Posted November 17, 2010 | © Photo courtesy of Dallas Winds
"In a way, you have to know what the rules are so that you can then break the rules. In other words, know what the limitations are so that you can push those limitations."
Frank Ticheli on knowing the capabilities of the
instruments that inspire creative music composition.
The world-renowned Dallas Wind Symphony, led by Maestro Jerry Junkin, celebrated the music of Dallas own award-winning composer Frank Ticheli on Tuesday night at the Meyerson Symphony Center in an All-Ticheli Concert. The featured conductor/composer is well known for his "optimistic and thoughtful" works for concert bands which were paired brilliantly with music by the Jim Cullum Jazz Band, a phenomenally talented seven-piece jazz ensemble from San Antonio.
About Frank Ticheli
One of America's premier composers, Frank Ticheli (pronounced teh-KELLY) began playing the trumpet in 4th grade, attended Berkner High School in Richardson, earned a Bachelor of Music in Composition from SMU, and holds doctoral and master degrees in composition from The University of Michigan. He accepted his first tenure-track position as Assistant Professor of Music at Trinity University in San Antonio before joining the faculty at USC's Thornton School of Music in 1991. Ticheli is a professor of composition, but confesses that the "teaching of creativity is difficult to do" and considers himself more of a cheerleader or psychologist when it comes to fostering development in his students.
Although Ticheli is extremely personable and has garnered considerable recognition in the United States and Europe, he spends much of his time not in the spotlight, but rather by himself with a passion that allows one, as he describes, "to sit in a chair with an instrument or with a pencil and a blank page for hours - hours and hours of what could be very lonely time." But for all of the time that Frank has spent working in an isolated environment, he has emerged with a repertoire of outstanding works; and we are the beneficiaries.
The Playing With Fire concert, including the world premiere of San Antonio Dances, was an imaginative expression of Ticheli's talents, experiences, and thoughtful reflections. After an exuberant opening fanfare by self-described "closet composer" Taylor Goodson, a senior at Montclair State University, first up on Tuesday's program was Ticheli's Postcard.
Originally entitled A Postcard to Meadville, PA, this funky, energetic, musical reflection with lively bells, tinkling flute melodies, jazzy sax, and crashing cymbals was commissioned by Ticheli's colleague and former mentor, H. Robert Reynolds, in celebration of the life of his mother to whom he frequently sent postcards.
::::
Required task A =
Using the article on the All-Ticheli concert, decide whether each statement agrees with it: (i) Ticheli began playing the trumpet in 4th grade; (ii) before joining USC's Thornton School of Music, Ticheli held his first tenure-track position at SMU; (iii) the Jim Cullum Jazz Band is a seven-piece ensemble from San Antonio. Answer yes or no for each, quoting the deciding words.
Required task B =
Reproduce the stretch of the article on the All-Ticheli concert from "Posted November 17, 2010" through "creative music composition.", word for word.
The data after this point come from a separate source.

Dataset content =
::::
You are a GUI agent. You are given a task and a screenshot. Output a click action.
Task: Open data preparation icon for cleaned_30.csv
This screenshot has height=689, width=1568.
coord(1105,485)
::::
Written reply A =
(i) Yes: "began playing the trumpet in 4th grade"
(ii) No: "He accepted his first tenure-track position as Assistant Professor of Music at Trinity University in San Antonio before joining the faculty at USC's Thornton School of Music in 1991."
(iii) Yes: "a phenomenally talented seven-piece jazz ensemble from San Antonio"

Written reply B =
Posted November 17, 2010 | © Photo courtesy of Dallas Winds
"In a way, you have to know what the rules are so that you can then break the rules. In other words, know what the limitations are so that you can push those limitations."
Frank Ticheli on knowing the capabilities of the
instruments that inspire creative music composition.